At a lavish send-off party on Coronado Island in May 1966, Frances "Frankie" McGrath watches her older brother, Finley, prepare to leave for military service in Vietnam. Amid family expectations and privilege, Frankie meets Finley’s best friend, Rye Walsh, whose comment that "women can be heroes" unsettles and expands her view of her own future. The night ends on the beach, where Frankie confronts her fear about Finley’s deployment and hears his assurances despite his own hidden anxiety.

Summary

At the McGrath family’s walled estate on Coronado Island, a formal party is held to celebrate Finley McGrath’s departure for service. The scene is elegant and controlled, reflecting the values of Bette and Mr. McGrath, who prize propriety, status, and the family’s tradition of military pride. Twenty-year-old Frankie circulates anxiously, waiting for Finley, feeling the pressure to appear composed.

Finley arrives late and drunk with his best friend, Rye Walsh, and a group of friends. Bette McGrath greets them with polished restraint. Mr. McGrath halts the music to toast Finley, leaning into his self-made, military-proud persona despite his own 4-F history, and the crowd applauds the beloved but unruly golden boy. Feeling out of place, Frankie retreats into her father’s office, where a wall of family military memorabilia underscores the family’s male-centric narrative of heroism.

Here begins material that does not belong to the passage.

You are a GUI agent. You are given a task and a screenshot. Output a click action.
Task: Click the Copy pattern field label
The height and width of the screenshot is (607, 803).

Rye enters the office to smoke and finds Frankie there. They share a quiet moment, and Rye challenges the wall’s absence of women by saying that women can be heroes. The intensity of his conviction and gaze jolts Frankie, planting a new idea about what women could do, in stark contrast to the narrow expectations set by her upbringing and schooling.

As the party winds down, Frankie wanders to Coronado Beach, reflecting on Rye’s words and the limits imposed on women—teacher, nurse, secretary—and on her mother’s belief that nursing is merely a prelude to marriage. She wonders how a woman might claim a larger life without invitation or precedent.

On the beach, Frankie sees Rye and others horsing around at the water’s edge. Finley joins her and they reminisce about their shared childhood by the sea. When Frankie asks if he should go to Vietnam, Finley deflects with JFK’s famous exhortation and insists his naval assignment will be safe, echoing the era’s public narrative about stopping communism and the sanitized images on the nightly news.

As Finley puts an arm around Frankie and calls her “Peanut,” his voice catches, revealing his own fear. Frankie can no longer deny the risk he faces. The chapter closes with her acute realization that her brother is going to war, and that nothing about it feels safe.

Who Appears

  • Frances "Frankie" McGrath
    protagonist; 20-year-old nursing student, grapples with expectations and newly awakened ideas about women’s heroism; worries about Finley’s deployment.
  • Finley McGrath
    Frankie’s older brother; charismatic “golden boy” leaving for service in Vietnam; outwardly confident but privately afraid.
  • Joseph Ryerson "Rye" Walsh
    Finley’s best friend; suggests that women can be heroes, catalyzing Frankie’s shift in perspective; attends the party.
  • Bette McGrath
    Frankie’s mother; composed, status-conscious, upholds traditional gender roles and propriety.
  • Mr. McGrath (Frankie’s father)
    self-made real estate developer, military-proud despite 4-F status; toasts Finley and embodies the family’s martial legacy.
  • Party guests and friends
    community members who celebrate Finley’s departure and reflect social norms of the time.